In November, Cannon County voters will decide whether or not to allow a distillery to be built in the county. To Billy and John, it’s about honoring and preserving our way of life.

Up in the hills of Cannon County, Billy Kaufman hopes to turn water into shine.

“This water here is pure,” says Kaufman next to his mountain spring.

The organic farmer wants to open the Short Mountain Distillery here using old fashioned recipes for moonshine.

“One of the famous quotes for this area is without whiskey and baskets we all would have starved to death,” says Kaufman.

This November, Cannon County voters will have a referendum to decide if a distillery should be built here.

Kaufman promises at least a small number of jobs, and an increase in tourism.

“To me it’s about jobs and preserving our rural lifestyle,” says Billy Kaufman.

Short Mountain Distillery done right

August 18th, 2010 No comments

Billy Kaufman in the newsOne thing the new state law allowing distilleries won’t do is allow just anybody to set up a moonshine still in their backyard.

The Cannon Courier gave readers just a taste of the regulatory red tape Short Mountain Distillery and anyone else must go through before opening our doors to the public.

You can read the full list and links to other state laws that will govern how we will operate as a business at the Cannon Courier. Here’s an excerpt:

1. $300 Application Fee (Non refundable – Must Accompany Application)
2. $1,000.00 Annual License Fee
3. Distillery Application. Downloadable Form AB-0034
4. Questionnaire (Form AB-0009) (each owner, partner or officer)
5. Approval by the local government for the location.
6. Copy of Lease and/or Deed, or other document evidencing possession or right to possess the physical premises or real property for the proposed location.
7. Federal Special Tax Stamp Registration.
8. Copy of all loan contracts.
9. Financial background check of applicant.
10. Credit check from banking/lending institution.

Billy Kaufman talks distillery jobs and tourism for Cannon County

August 17th, 2010 2 comments

Billy Kaufman and Distillery Organization Group’s Jim Massey talk with News Channel 5’s Kim Gebbia about distillery jobs and tourism on the November ballot in Cannon County. You can read the full story at WTVF-TV CBS Nashville.

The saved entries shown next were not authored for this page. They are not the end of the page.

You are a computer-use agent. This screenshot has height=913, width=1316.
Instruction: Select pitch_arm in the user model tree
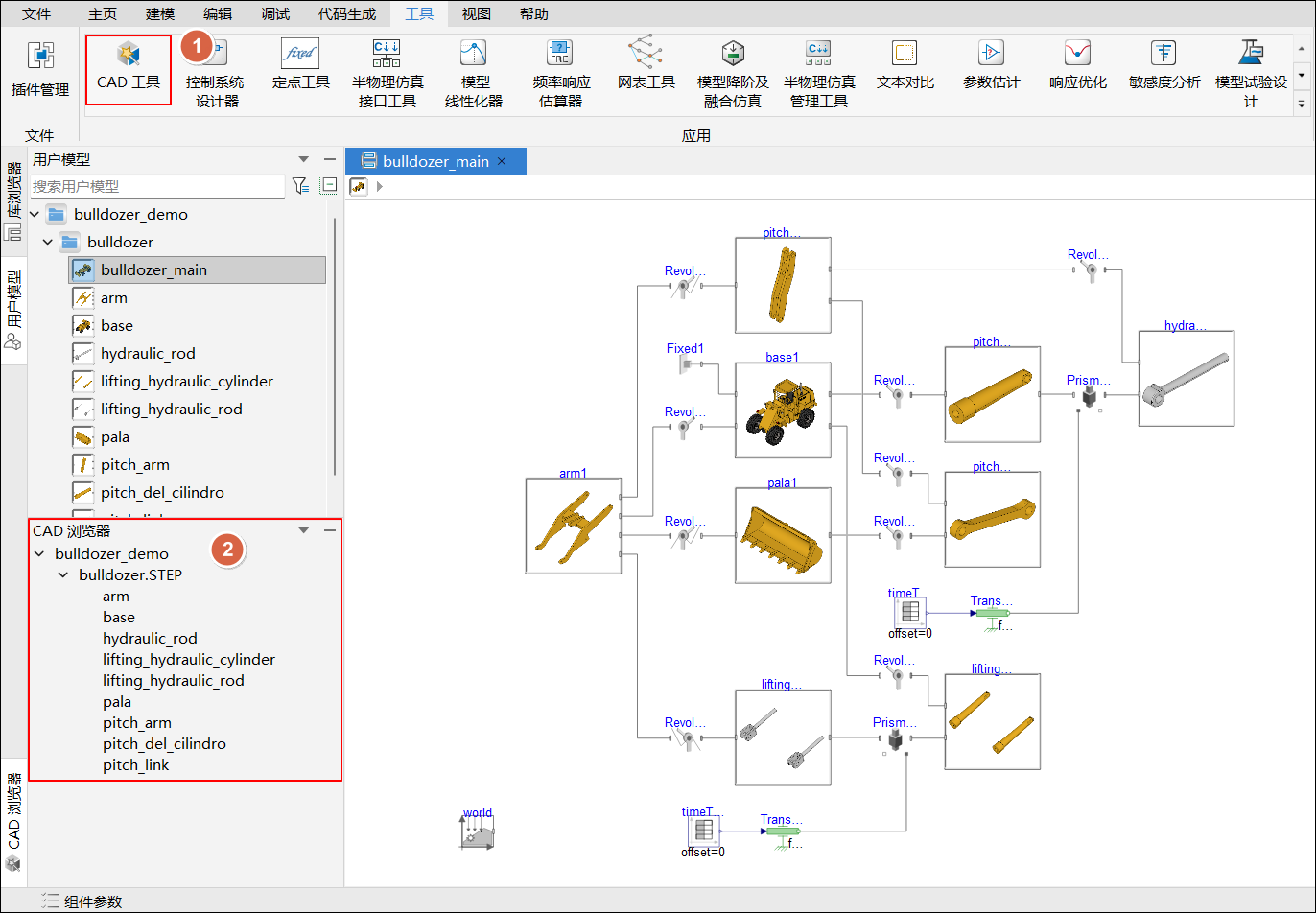(134, 465)
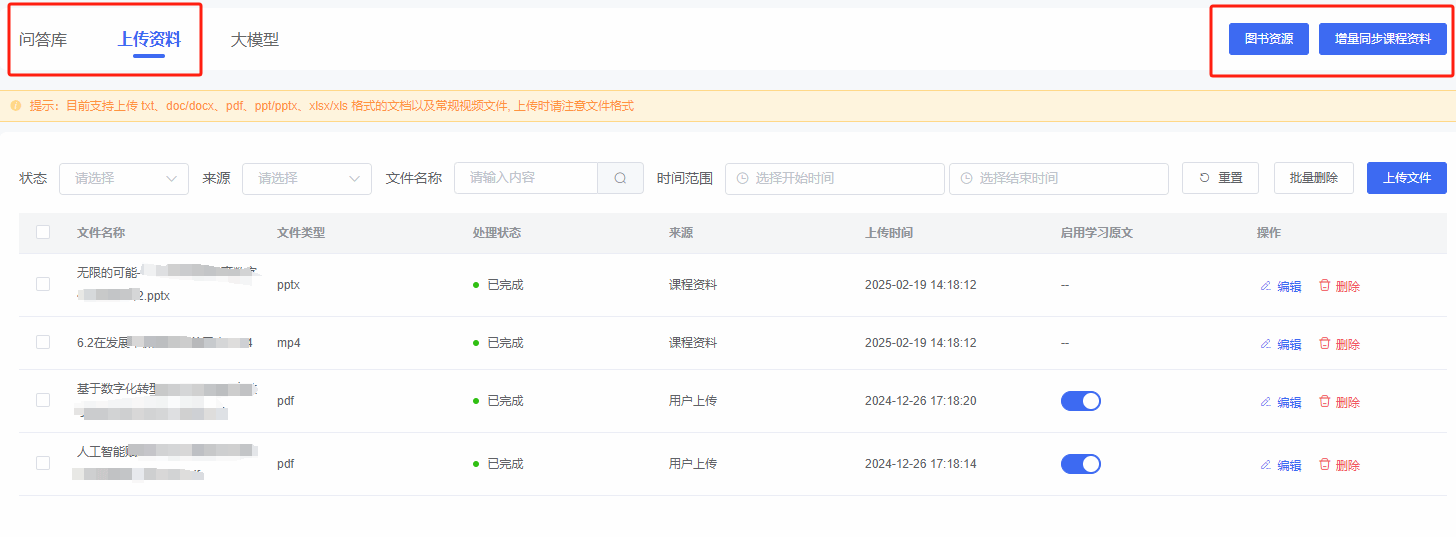The height and width of the screenshot is (537, 1456).
Task: Check the box for the mp4 file row
Action: [x=43, y=342]
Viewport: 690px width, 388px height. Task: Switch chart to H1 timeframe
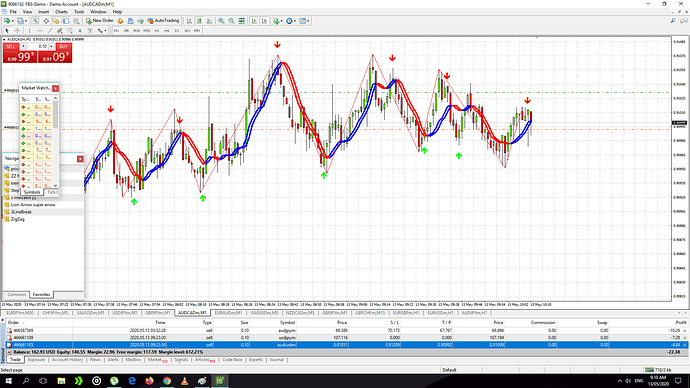pos(157,31)
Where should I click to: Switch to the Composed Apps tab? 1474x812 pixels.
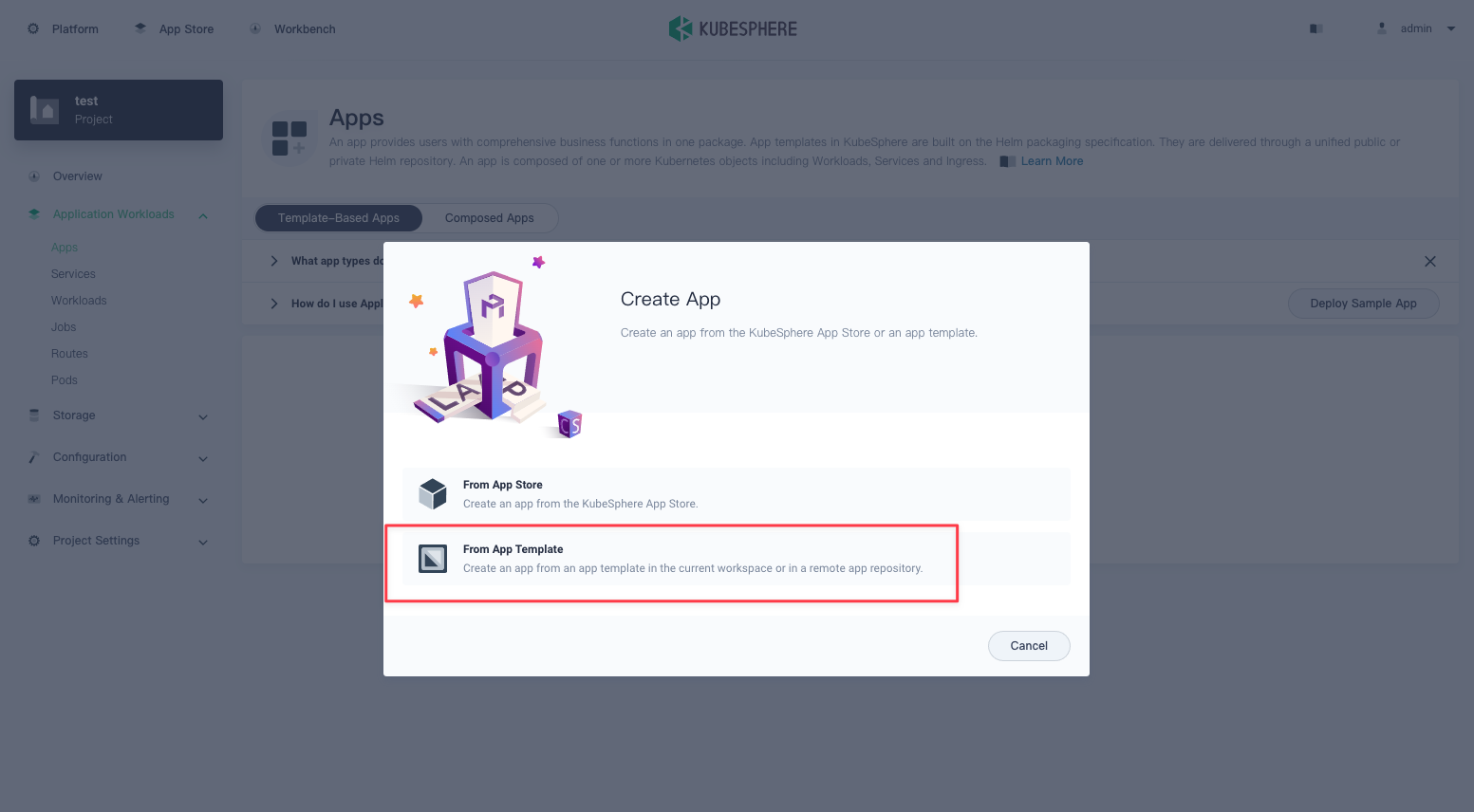pos(489,218)
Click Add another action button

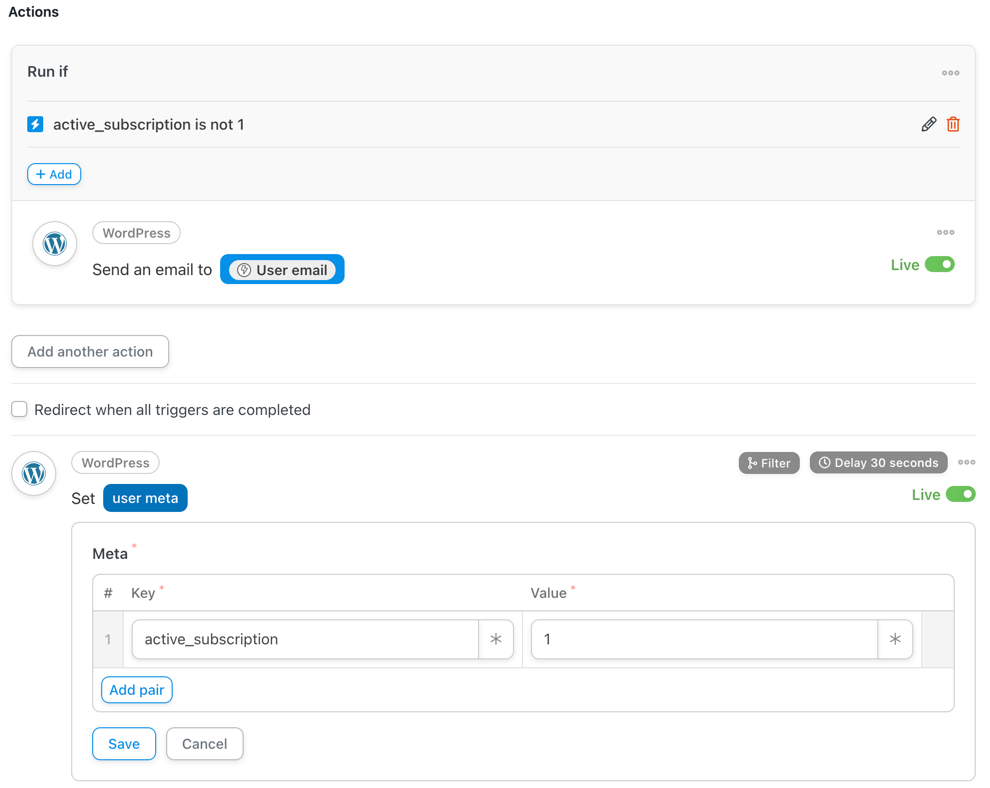click(x=90, y=352)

Billy Kaufman’s property hasn’t seen a drop of grain liquor since a distillery ran here before prohibition. He wants to see it flowing again at his own craft distillery within the next few years.

“My dream is that we employ hundreds if not thousands someday,” said Kaufman.

Supporters say a craft distillery could also bring in tax dollars and tourism to the county. They add it’s a way to keep small farmers afloat.

“Historically distilleries are the most efficient way to turn crops to cash,” says Jim Massey, an advocate for craft distilleries across the state.

Special session called to address distillery referendum

August 9th, 2010 3 comments

Today’s Cannon Courier reports that County Executive Mike Gannon has called a special session of the County Commission for August 28th to address the state’s first distillery referendum. The election commission is currently in the process of validating and certifying the petition signatures we turned in last week.

Cannon County Administrator of Elections Stan Dobson was in the process Monday morning of certifying the signatures on the petition for the referendum, which was presented to him Friday by a group of citizens hoping to start Short Mountain Distillery.

The election office must certify that the petition contains the names of 10 percent or more of the qualified voters of Cannon County, based upon the number of votes cast in the 2008 presidential election, according to state law.

The group turned in over 800 signatures Friday. According to the election office, 554 were needed to hold a referendum.

However, before a referendum can be held, the petition must be received by the Cannon County Commission. Commissioners will not vote on whether the referendum will take place, only that they have received a petition for one which contains the required number of signatures from registered county voters.

If certified, this will be the state’s first distillery referendum under a new law and will allow voters to decide whether they want jobs, tourism and revenue that will come with a new American brand of distilled spirits started right here in Cannon County.